Conveniently, theory often manifests before the testing to verify it is achieved.
So hypothetical concepts remain abstractions until the are repeatedly affirmed.
So the true answer to questions is? IMO it is to keep probing.

[EDIT] Facetious commentary Warning.


----------



## Marino (Jun 26, 2009)

A god existing in another universe is still extremely unlikely. If one existed in another universe that would mean it would have the power to influence this one and I see absolutely no evidence for that. Plus, if a god created the multiverse, then what created the god? It's illogical to START with something of infinite complexity. Intelligent Design is the same old tired argument of Creationism disguised as something else. If you don't know where something came from, try to work it out how it developed through natural processes.

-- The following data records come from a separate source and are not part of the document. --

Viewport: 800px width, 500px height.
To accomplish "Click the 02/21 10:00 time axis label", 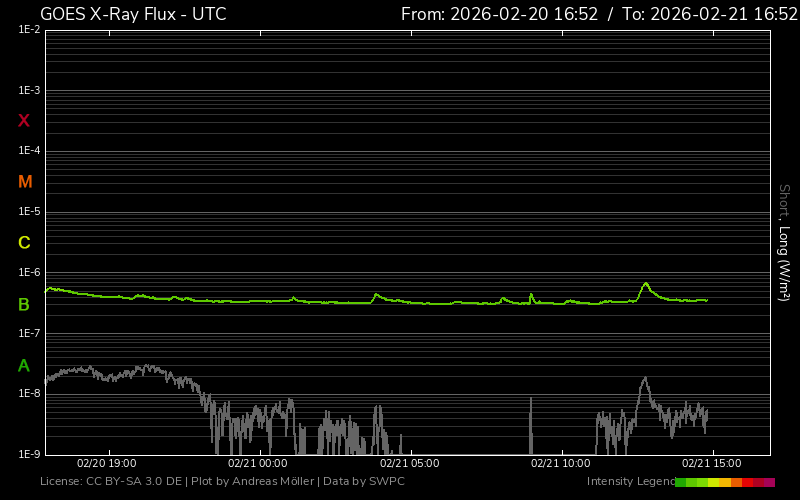I will click(x=560, y=464).
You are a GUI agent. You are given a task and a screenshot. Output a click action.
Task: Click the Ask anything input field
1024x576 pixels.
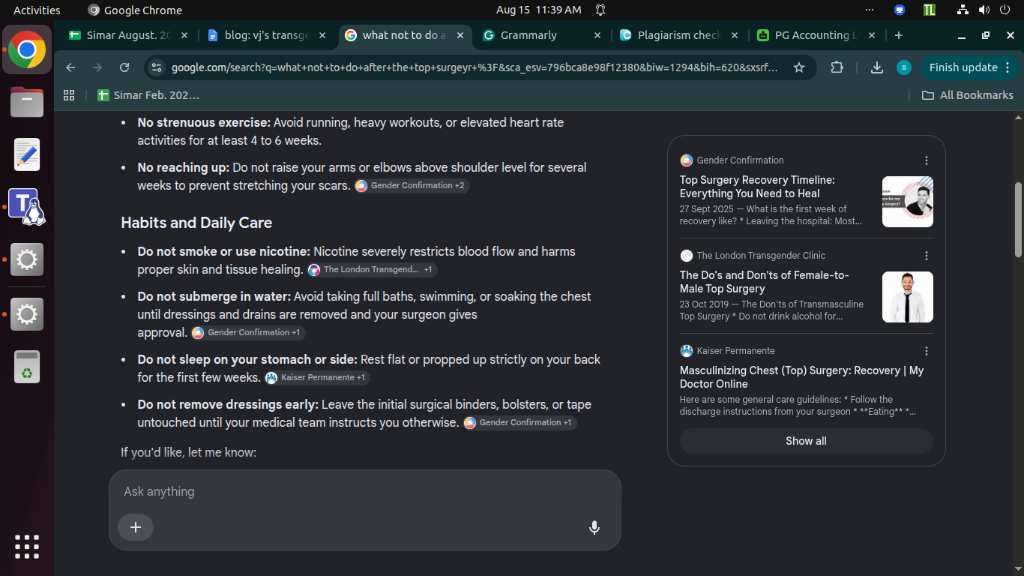364,491
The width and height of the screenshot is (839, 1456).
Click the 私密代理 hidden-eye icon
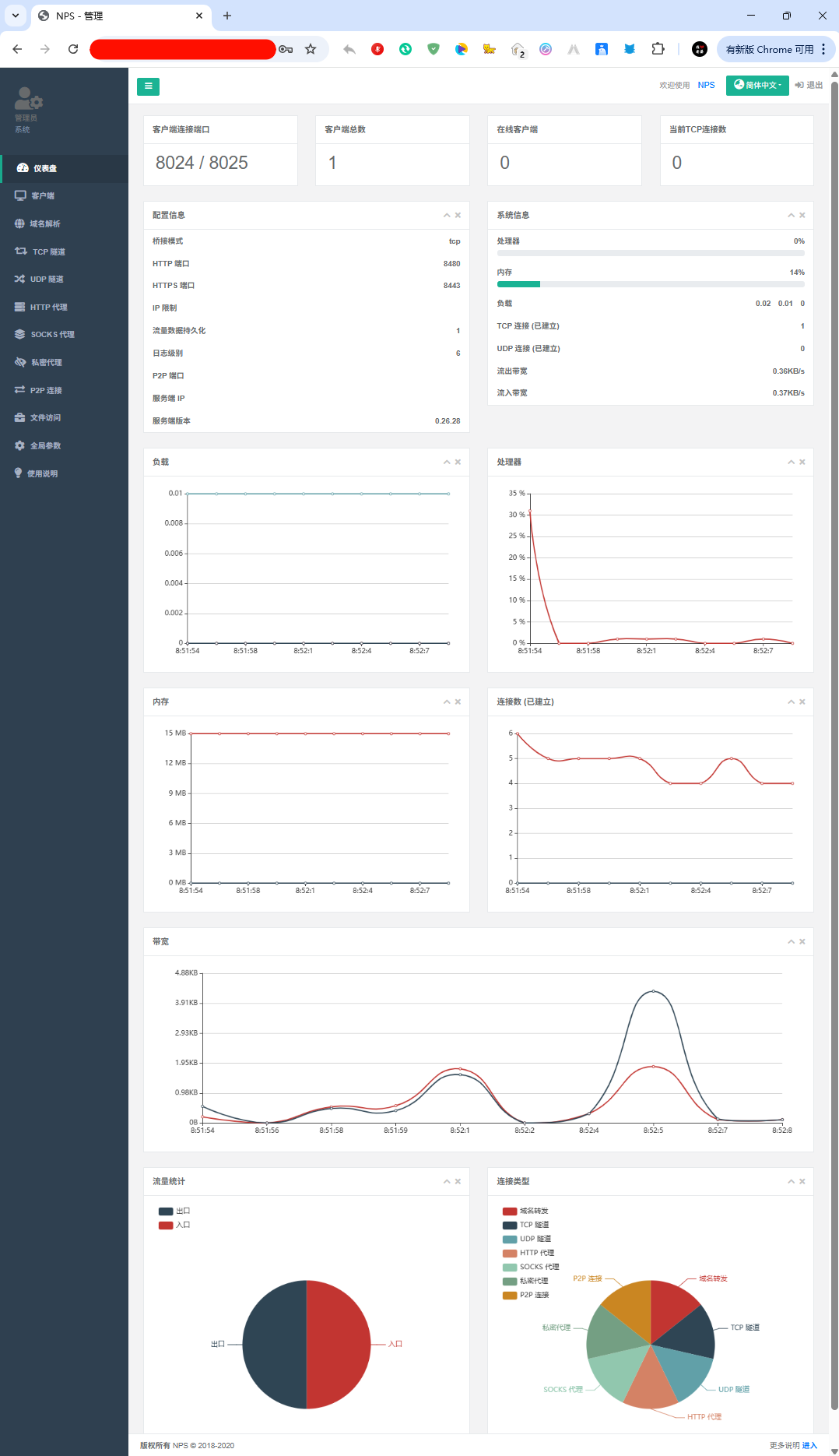tap(20, 363)
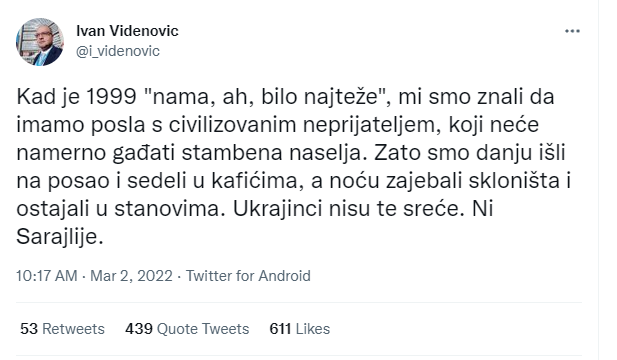Visit the @i_videnovic handle link
Screen dimensions: 617x360
[118, 51]
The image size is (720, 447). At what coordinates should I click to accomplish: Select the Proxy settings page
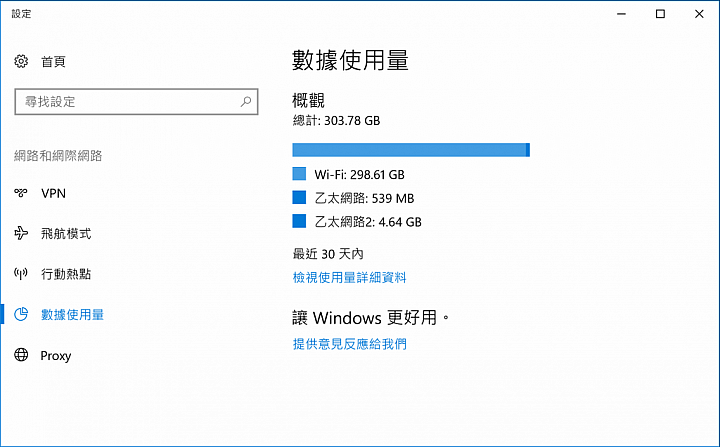click(56, 356)
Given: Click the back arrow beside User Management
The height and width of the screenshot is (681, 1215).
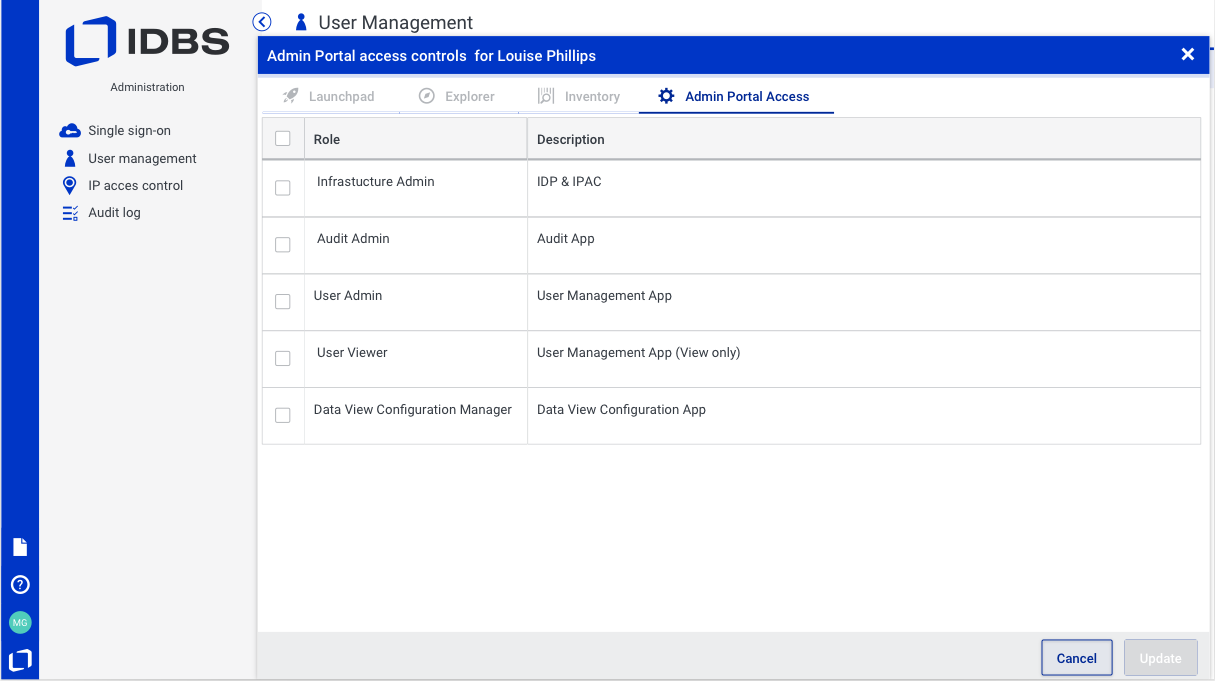Looking at the screenshot, I should (262, 22).
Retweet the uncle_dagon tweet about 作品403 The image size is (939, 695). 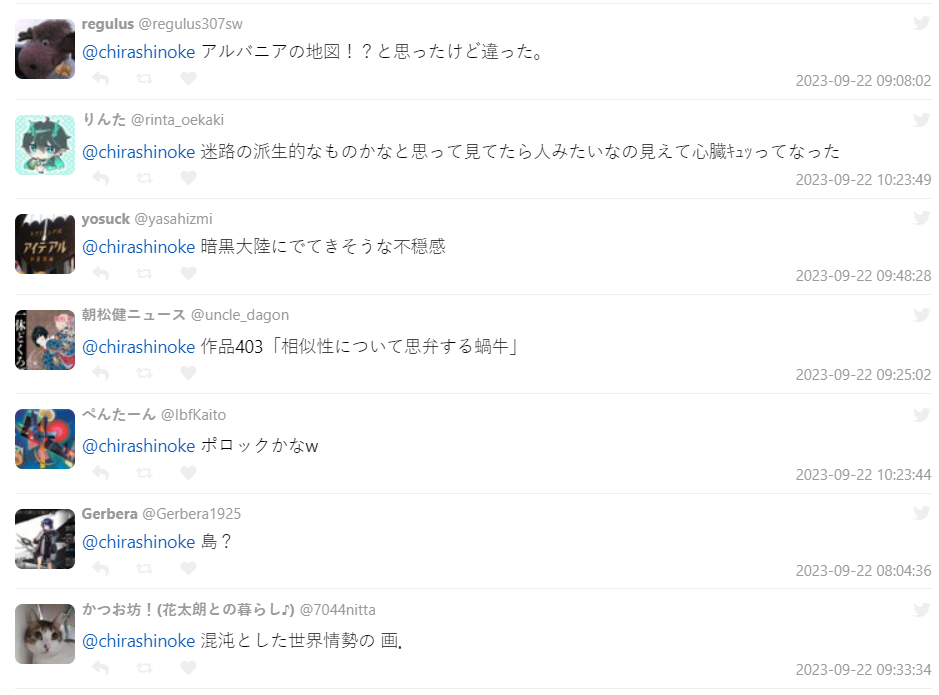pyautogui.click(x=144, y=373)
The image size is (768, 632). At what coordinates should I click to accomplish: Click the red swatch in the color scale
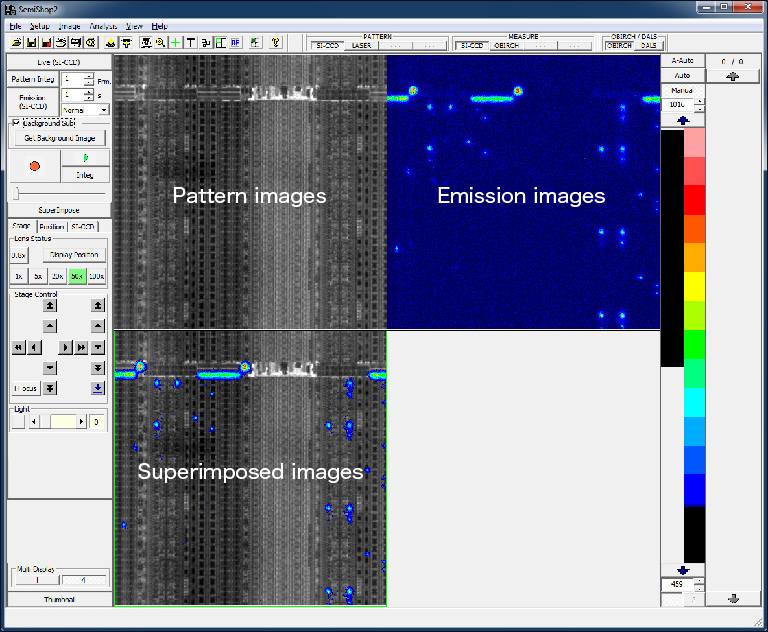(x=696, y=200)
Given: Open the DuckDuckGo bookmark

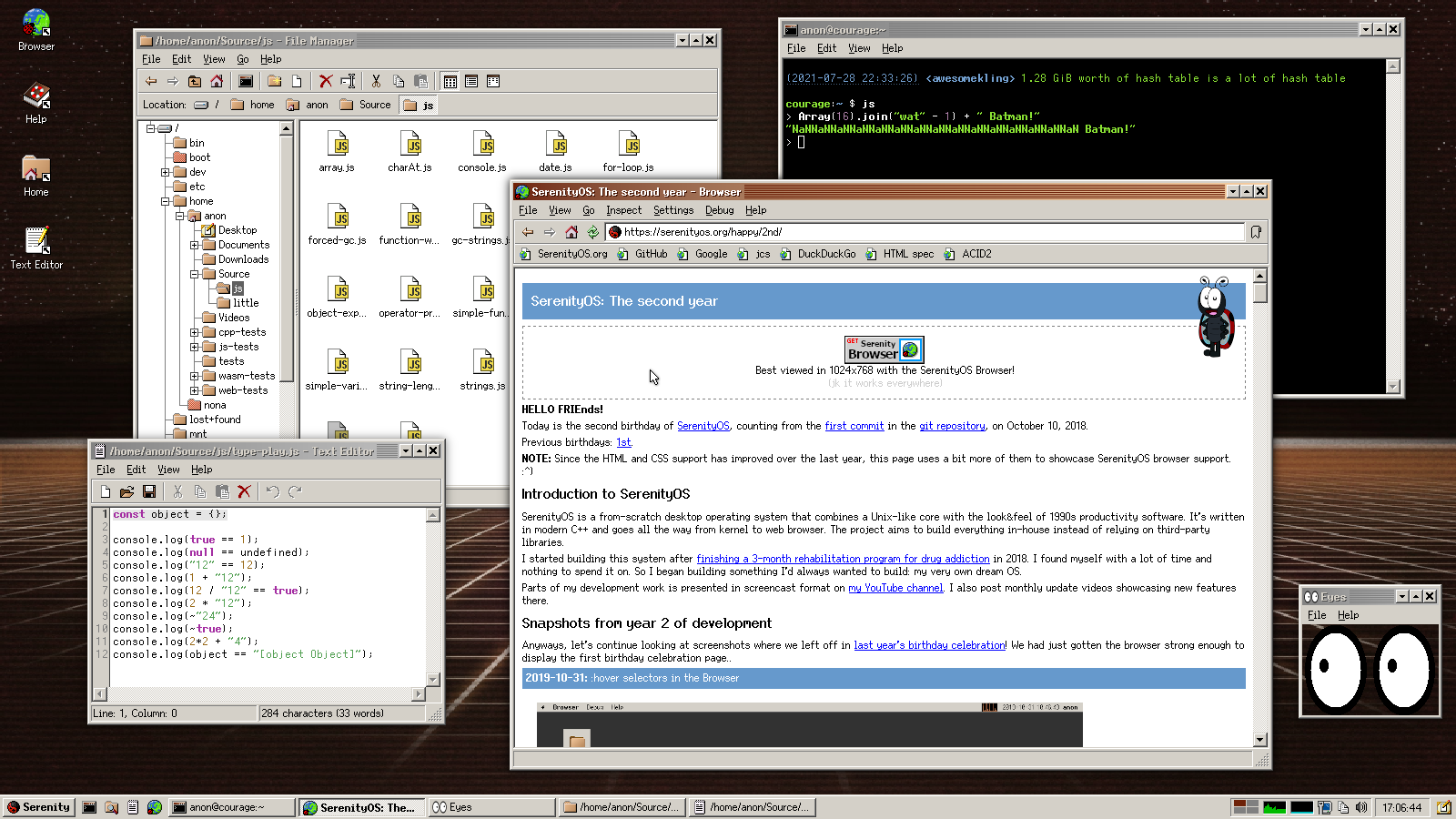Looking at the screenshot, I should 825,254.
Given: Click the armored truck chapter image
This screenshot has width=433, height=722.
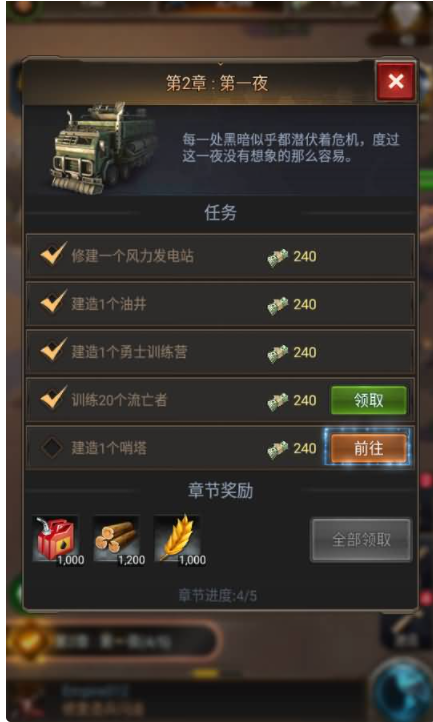Looking at the screenshot, I should coord(102,147).
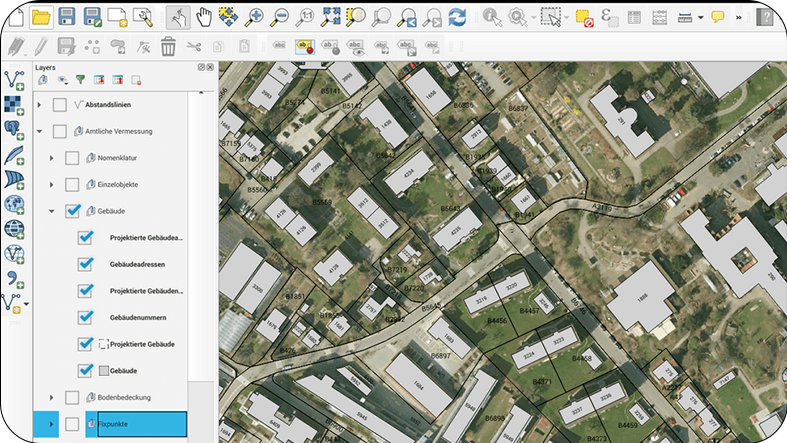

Don't just say "a god made it that way". 

Guys, lets keep this purely about other universes, not about deities. :wink:


----------



## Deagalman (Jul 3, 2009)

Marino said:


> A god existing in another universe is still extremely unlikely. If one existed in another universe that would mean it would have the power to influence this one and I see absolutely no evidence for that. Plus, if a god created the multiverse, then what created the god? It's illogical to START with something of infinite complexity. Intelligent Design is the same old tired argument of Creationism disguised as something else. If you don't know where something came from, try to work it out how it developed through natural processes. Don't just say "a god made it that way".
> 
> Guys, lets keep this purely about other universes, not about deities. :wink:


Have you read Anselm's argument?


----------



## Marino (Jun 26, 2009)

Deagalman said:


> Have you read Anselm's argument?


Yes, and it is one of the easiest arguments to refute. 

YouTube - Anselm's Ontological Argument


----------



## NephilimAzrael (Oct 26, 2008)

Let us not degenerate this into a tautological mess and allow others to interpret this parallel universe thread in a non-theological discussion.. Rather let us return to the original thread discussion on Parallel universes, forget about God for now everyone.


----------



## slowriot (Nov 11, 2008)

I agree, just a sidenote thought. 

So how probable do you guys think these ideas are. And if anyone can find articles on string theory concerning this or anything else please show us.


----------



## NephilimAzrael (Oct 26, 2008)

I know it isn't massively relevant to the parallel universes theory, but it is sexy string theory, and it is kinda old..

YouTube - Brian Greene: The universe on a string

Also, reading material on M-Theory..
:laughing:


----------



## totefee (Aug 6, 2009)

I've watched many documentaries on parallel universes, or the idea of them. I think it's very possible that they do exist and that our universe is among many universes.


----------